Eligible participants were court-referred defendants for whom suspected substance use may have played a role in alleged criminal offending. Participants completed a standardized assessment, including consent to participate in the optional study component of the evaluation. A subset of the sample was retained for the current analysis (N=287) and included only participants who were given a PCP use disorder (PUD; n=109), participants who were only diagnosed with a cannabis use disorder (CUD; n=81), and participants who received a polysubstance diagnosis for joint cannabis and alcohol abuse (AUD; n=97).

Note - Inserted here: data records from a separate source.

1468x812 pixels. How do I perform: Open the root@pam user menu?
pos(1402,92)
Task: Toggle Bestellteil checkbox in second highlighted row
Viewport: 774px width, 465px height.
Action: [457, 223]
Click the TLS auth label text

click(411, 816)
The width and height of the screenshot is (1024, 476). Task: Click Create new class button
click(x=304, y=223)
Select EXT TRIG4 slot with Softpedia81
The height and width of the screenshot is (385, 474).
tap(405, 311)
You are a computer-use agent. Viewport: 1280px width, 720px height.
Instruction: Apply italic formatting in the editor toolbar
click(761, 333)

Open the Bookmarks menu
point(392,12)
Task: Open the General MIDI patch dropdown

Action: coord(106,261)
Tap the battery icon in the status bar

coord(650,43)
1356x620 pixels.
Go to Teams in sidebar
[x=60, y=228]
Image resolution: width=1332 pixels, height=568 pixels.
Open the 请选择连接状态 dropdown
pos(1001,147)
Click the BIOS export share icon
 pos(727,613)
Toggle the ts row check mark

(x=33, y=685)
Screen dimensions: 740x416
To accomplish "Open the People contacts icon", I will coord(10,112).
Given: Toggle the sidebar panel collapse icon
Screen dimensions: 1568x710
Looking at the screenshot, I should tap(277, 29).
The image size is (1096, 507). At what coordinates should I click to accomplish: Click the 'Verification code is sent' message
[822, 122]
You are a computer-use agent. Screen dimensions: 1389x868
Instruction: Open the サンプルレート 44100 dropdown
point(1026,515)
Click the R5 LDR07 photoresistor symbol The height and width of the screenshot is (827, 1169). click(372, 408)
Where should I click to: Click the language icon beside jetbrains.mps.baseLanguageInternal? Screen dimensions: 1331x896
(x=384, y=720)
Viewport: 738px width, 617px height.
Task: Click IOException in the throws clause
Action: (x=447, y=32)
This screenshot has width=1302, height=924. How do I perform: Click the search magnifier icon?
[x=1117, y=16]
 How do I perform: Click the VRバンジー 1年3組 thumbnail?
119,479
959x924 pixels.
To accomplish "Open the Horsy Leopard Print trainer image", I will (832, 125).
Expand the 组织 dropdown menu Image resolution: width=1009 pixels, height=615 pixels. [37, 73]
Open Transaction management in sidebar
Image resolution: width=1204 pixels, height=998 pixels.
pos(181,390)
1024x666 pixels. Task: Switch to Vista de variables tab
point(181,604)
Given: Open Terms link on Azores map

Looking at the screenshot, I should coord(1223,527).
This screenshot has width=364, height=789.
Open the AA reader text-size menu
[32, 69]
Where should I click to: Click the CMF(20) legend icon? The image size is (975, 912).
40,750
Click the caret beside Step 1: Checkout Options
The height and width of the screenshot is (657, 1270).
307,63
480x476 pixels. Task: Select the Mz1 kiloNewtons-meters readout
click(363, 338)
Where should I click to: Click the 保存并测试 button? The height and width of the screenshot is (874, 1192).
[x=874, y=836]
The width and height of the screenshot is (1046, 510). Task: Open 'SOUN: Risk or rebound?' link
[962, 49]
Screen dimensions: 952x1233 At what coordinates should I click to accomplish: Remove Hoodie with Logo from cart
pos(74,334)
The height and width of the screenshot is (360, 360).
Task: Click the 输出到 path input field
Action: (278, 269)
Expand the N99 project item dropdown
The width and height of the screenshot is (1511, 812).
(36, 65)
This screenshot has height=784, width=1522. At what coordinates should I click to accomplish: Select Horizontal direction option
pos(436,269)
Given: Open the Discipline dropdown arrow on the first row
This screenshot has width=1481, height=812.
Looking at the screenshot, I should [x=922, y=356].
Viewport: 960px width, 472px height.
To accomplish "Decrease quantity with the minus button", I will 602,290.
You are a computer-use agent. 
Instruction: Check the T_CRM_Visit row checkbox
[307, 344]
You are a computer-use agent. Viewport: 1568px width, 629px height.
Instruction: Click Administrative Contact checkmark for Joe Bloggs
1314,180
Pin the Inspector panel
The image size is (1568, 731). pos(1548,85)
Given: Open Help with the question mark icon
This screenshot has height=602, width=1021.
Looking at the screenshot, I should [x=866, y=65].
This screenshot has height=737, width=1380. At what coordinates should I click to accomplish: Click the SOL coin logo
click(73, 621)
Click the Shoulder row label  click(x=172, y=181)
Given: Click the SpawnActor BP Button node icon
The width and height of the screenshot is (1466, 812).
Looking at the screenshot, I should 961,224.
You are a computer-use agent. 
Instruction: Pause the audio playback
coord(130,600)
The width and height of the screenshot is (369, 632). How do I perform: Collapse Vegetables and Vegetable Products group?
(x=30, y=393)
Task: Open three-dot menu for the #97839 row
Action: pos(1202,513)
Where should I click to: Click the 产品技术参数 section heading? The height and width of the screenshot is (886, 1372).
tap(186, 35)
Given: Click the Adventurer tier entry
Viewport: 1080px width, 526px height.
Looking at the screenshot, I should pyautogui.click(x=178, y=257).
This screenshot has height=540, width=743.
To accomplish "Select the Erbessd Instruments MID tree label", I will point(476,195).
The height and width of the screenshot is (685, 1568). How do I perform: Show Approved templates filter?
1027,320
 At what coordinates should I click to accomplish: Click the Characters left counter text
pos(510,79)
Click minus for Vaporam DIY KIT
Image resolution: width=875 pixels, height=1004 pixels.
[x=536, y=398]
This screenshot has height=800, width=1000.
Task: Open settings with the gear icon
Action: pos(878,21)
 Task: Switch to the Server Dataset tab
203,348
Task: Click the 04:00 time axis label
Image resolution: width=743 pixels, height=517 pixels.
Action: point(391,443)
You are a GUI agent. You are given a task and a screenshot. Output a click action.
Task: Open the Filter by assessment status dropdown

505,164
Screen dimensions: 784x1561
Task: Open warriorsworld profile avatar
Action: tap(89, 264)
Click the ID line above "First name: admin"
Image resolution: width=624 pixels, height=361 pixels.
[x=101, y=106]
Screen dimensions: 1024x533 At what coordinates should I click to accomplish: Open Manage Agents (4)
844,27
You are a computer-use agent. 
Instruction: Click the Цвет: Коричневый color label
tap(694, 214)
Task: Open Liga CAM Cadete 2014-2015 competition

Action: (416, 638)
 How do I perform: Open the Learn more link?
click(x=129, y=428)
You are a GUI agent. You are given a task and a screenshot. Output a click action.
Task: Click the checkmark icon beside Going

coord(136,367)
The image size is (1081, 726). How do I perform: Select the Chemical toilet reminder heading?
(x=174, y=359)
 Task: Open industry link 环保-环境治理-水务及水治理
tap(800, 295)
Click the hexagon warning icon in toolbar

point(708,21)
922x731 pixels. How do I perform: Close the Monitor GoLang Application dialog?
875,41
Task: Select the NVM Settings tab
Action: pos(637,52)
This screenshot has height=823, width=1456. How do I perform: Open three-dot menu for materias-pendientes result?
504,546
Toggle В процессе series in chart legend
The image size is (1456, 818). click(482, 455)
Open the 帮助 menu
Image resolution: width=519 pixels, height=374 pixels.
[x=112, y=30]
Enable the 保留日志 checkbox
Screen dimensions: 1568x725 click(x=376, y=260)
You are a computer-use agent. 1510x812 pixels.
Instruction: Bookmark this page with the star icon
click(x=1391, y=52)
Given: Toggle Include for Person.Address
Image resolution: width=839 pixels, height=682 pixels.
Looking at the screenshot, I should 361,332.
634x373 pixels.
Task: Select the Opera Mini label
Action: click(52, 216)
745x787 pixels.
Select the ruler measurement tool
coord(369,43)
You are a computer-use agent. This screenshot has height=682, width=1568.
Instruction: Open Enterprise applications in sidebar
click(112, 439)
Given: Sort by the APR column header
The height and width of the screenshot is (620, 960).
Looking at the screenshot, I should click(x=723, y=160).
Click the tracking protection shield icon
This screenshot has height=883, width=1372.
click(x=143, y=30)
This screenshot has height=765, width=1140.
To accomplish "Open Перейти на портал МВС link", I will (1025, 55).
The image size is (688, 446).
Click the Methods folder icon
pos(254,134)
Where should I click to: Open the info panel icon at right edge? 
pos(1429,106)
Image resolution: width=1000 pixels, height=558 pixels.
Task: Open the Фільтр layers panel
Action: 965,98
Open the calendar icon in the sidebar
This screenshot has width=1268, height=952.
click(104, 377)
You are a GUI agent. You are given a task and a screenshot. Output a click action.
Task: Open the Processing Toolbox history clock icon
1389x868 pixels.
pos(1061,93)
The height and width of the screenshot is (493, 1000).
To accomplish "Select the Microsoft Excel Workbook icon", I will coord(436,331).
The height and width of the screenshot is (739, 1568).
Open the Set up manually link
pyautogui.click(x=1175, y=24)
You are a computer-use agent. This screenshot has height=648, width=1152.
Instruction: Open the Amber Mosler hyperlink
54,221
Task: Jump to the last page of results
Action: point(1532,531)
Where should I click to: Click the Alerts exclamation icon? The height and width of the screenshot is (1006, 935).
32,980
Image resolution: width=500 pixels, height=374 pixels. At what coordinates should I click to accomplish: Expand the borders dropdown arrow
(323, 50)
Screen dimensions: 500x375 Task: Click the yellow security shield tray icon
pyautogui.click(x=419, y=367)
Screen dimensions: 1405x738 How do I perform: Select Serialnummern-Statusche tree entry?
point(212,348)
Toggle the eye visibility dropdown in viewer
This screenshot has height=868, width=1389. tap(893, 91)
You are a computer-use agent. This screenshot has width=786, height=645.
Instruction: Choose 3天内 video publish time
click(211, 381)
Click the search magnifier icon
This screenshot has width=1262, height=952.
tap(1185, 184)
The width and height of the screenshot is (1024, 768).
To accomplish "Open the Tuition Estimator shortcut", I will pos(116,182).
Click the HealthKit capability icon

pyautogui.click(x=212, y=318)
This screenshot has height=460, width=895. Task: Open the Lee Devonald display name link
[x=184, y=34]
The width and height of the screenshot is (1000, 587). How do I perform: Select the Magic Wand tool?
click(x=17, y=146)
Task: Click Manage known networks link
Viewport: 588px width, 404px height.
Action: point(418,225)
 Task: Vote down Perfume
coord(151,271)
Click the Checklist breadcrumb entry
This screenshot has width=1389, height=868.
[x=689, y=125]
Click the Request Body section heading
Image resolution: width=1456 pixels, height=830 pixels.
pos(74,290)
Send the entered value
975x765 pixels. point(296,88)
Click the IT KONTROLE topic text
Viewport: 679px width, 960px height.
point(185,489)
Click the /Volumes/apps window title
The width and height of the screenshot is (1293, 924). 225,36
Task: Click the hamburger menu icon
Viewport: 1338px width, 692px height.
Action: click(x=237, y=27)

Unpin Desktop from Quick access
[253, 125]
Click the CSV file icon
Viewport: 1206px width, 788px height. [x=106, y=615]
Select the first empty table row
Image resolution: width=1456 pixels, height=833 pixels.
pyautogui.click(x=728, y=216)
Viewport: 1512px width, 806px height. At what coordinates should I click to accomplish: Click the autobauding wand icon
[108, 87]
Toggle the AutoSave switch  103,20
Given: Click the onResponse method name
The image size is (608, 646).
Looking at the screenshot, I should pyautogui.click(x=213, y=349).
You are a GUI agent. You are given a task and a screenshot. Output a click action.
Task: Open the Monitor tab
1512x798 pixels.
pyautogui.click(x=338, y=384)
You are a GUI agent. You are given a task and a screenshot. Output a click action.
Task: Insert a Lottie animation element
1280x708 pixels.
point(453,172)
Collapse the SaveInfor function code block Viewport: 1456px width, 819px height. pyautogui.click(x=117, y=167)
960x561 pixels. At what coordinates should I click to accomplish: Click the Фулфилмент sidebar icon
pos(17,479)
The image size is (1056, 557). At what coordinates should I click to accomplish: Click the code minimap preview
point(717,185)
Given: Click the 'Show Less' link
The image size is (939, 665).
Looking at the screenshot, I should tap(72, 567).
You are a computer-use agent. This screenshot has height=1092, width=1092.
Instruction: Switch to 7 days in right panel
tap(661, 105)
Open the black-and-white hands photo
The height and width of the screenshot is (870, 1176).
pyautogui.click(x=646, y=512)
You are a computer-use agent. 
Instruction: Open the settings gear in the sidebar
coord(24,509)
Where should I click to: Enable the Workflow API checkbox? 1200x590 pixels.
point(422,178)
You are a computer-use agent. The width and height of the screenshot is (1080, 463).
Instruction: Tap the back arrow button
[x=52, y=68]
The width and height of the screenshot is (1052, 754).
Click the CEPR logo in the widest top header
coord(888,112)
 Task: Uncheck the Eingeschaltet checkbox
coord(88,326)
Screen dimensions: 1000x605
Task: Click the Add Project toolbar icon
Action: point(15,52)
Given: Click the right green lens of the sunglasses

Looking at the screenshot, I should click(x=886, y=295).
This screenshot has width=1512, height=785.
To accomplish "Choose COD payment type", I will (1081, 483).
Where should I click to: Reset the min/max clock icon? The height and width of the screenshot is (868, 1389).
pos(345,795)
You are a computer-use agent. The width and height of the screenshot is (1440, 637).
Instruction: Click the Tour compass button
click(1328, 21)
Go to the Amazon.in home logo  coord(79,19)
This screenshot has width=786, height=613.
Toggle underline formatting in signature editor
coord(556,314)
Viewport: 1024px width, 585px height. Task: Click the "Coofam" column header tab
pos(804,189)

Participants who received any other substance abuse diagnosis were not retained for comparison in the current analyses. No additional exclusion criteria were imposed. The final sample consisted of 287 participants with 31 (10.8%) females and 256 (89.20%) males. Participants reported an average of 11.1 (SD = 1.7) years of education and ages that ranged from 18 to 66 with an estimated mean of 30.0 (SD=8.6) years. Participants reported variable legal histories with 0 to 22 (M=6.1, SD=5.7) prior arrests. One-hundred thirty-two (46.0%) participants self-identified as Caucasian, 108 (37.6%) as African American, and 42 (14.6%) as Hispanic.

Procedure

Between the years of 2001 and 2009, 1,926 criminally accused offenders with suspected substance involvement were court ordered to complete a substance abuse evaluation in the state of Connecticut. The substance abuse evaluation policy was established under statute CGS 17a-694 to aid in treatment and diversion recommendations for defendants suspected of substance abuse or dependence during the time of their alleged offense. Participants were assigned a clinician and reported to the evaluation clinic for a single, two-hour-long meeting with a licensed clinical social worker trained in substance use assessment and treatment. Each session began by introducing the concept of non-confidentiality regarding the information shared during the session as the clinician was expected to provide a report and recommendation to the court upon the completion of the evaluation. Defendants then completed a general psychosocial interview, a detailed substance use and treatment history, as well as a toxicology screen. Participants were asked to provide information about IPV perpetration over the prior year during the relationship section of the psychosocial interview. Participants were informed that they were not required to respond to the IPV questions, that failure to respond would have no bearing on treatment recommendations, and that the data was being collected strictly for research purposes as approved by the Institutional Review Board at Yale University.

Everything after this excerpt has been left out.